Text and element pointing lines

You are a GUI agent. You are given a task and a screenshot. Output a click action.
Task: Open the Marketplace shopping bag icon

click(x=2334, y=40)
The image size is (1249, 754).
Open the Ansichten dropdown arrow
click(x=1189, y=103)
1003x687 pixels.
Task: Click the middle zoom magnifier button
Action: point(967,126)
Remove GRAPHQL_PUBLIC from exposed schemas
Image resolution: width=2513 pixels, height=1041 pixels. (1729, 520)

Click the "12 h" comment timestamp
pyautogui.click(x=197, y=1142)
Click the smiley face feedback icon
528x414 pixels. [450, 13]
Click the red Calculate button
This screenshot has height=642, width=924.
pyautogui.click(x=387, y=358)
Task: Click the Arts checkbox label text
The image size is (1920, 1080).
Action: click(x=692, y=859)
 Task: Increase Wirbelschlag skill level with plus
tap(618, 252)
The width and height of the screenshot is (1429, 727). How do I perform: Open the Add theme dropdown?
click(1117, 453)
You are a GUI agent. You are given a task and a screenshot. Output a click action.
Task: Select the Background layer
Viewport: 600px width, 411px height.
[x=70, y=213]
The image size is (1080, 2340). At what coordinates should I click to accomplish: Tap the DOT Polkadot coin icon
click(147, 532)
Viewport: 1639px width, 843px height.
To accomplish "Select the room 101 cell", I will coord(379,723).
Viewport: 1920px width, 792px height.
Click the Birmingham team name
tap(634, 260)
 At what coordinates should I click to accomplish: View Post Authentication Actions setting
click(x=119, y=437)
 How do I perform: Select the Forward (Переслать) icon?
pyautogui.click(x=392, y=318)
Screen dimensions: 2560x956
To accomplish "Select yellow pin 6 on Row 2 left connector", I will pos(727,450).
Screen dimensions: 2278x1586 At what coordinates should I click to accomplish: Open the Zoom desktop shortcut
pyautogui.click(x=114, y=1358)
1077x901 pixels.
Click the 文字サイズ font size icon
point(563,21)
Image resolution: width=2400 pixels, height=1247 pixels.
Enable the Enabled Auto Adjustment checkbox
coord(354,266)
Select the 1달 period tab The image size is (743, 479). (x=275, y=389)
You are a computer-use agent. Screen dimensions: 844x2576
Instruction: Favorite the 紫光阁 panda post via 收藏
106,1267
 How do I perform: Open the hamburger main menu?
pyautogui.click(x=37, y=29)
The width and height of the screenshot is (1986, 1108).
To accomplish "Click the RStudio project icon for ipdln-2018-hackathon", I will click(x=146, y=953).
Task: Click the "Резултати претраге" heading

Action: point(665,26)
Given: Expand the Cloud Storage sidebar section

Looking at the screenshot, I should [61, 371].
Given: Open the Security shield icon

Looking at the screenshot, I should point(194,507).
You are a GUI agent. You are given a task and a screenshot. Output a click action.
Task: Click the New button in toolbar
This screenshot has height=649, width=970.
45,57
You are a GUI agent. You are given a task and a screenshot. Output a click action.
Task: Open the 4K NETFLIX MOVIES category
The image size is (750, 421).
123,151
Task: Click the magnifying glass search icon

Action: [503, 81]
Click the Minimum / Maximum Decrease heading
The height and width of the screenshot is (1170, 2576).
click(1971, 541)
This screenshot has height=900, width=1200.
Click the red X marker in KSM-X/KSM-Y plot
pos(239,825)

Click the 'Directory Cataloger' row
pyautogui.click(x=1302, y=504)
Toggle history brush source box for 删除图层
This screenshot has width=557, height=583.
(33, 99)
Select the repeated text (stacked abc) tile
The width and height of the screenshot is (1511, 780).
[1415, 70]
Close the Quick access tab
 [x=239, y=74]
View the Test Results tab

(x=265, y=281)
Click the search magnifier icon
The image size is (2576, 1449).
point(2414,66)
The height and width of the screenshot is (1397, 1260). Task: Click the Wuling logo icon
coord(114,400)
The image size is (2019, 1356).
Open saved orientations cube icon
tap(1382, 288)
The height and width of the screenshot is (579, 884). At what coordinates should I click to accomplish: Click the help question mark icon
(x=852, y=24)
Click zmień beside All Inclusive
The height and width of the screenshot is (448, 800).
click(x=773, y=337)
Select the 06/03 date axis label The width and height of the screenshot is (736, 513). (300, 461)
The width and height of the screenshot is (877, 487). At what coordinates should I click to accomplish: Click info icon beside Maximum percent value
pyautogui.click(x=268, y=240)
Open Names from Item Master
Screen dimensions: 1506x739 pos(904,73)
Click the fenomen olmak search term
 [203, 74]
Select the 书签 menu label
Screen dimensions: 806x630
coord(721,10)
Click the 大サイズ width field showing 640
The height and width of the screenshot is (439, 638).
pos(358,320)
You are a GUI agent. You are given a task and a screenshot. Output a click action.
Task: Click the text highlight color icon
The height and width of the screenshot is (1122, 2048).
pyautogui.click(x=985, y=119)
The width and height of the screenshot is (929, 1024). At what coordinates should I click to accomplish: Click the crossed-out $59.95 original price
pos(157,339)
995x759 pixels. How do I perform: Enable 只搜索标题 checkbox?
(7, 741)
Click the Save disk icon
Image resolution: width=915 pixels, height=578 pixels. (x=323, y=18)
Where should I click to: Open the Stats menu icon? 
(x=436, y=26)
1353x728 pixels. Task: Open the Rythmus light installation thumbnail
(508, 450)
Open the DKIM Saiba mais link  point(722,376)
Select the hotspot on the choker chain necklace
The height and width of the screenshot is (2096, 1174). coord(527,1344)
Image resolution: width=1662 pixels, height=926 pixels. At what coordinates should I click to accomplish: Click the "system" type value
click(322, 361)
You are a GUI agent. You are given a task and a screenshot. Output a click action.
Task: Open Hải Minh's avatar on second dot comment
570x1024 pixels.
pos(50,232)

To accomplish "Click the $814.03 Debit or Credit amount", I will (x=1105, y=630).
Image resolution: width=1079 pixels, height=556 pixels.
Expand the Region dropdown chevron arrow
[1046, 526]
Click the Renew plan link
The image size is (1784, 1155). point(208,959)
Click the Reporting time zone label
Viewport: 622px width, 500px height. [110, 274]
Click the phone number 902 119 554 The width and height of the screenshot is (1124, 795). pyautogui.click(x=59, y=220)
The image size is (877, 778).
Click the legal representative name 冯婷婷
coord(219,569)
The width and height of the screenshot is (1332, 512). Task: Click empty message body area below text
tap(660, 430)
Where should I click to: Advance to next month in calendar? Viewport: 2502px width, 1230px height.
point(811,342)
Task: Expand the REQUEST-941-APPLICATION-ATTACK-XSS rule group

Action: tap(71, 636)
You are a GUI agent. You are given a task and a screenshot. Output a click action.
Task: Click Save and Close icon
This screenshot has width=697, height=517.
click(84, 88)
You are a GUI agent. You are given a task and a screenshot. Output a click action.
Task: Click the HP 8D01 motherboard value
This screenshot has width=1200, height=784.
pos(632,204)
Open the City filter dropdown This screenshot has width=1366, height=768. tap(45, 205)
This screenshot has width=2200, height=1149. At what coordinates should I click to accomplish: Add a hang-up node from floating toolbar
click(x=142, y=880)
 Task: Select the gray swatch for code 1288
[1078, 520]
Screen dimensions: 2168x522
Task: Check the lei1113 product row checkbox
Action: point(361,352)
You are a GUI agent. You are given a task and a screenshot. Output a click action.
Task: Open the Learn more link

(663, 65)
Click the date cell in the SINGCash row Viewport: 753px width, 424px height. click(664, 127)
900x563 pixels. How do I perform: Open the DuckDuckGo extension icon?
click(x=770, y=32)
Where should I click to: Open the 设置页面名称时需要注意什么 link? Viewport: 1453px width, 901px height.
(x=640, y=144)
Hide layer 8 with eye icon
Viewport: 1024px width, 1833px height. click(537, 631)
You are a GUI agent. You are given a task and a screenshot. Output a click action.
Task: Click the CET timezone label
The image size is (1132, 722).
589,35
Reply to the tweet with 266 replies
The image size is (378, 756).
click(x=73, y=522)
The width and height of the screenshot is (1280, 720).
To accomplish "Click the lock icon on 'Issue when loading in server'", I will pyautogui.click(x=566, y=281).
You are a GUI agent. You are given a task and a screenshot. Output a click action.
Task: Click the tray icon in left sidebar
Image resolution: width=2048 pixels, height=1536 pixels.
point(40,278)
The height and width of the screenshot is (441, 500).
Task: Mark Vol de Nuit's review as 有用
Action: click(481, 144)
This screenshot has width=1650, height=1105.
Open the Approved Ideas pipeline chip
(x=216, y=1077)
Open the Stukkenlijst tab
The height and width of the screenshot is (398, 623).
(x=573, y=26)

What you have to do
Reproduce word for word the stretch of lines from the very first one through the line containing "I will coord(379,723).", including both.

Response for this exercise
You are a GUI agent. You are given a task and a screenshot. Output a click action.
Task: Open the Marketplace shopping bag icon

click(x=2334, y=40)
The image size is (1249, 754).
Open the Ansichten dropdown arrow
click(x=1189, y=103)
1003x687 pixels.
Task: Click the middle zoom magnifier button
Action: point(967,126)
Remove GRAPHQL_PUBLIC from exposed schemas
Image resolution: width=2513 pixels, height=1041 pixels. (1729, 520)

Click the "12 h" comment timestamp
pyautogui.click(x=197, y=1142)
Click the smiley face feedback icon
528x414 pixels. [450, 13]
Click the red Calculate button
This screenshot has height=642, width=924.
pyautogui.click(x=387, y=358)
Task: Click the Arts checkbox label text
The image size is (1920, 1080).
Action: click(x=692, y=859)
 Task: Increase Wirbelschlag skill level with plus
tap(618, 252)
The width and height of the screenshot is (1429, 727). How do I perform: Open the Add theme dropdown?
click(1117, 453)
You are a GUI agent. You are given a task and a screenshot. Output a click action.
Task: Select the Background layer
Viewport: 600px width, 411px height.
[x=70, y=213]
The image size is (1080, 2340). At what coordinates should I click to accomplish: Tap the DOT Polkadot coin icon
click(147, 532)
Viewport: 1639px width, 843px height.
To accomplish "Select the room 101 cell", I will coord(379,723).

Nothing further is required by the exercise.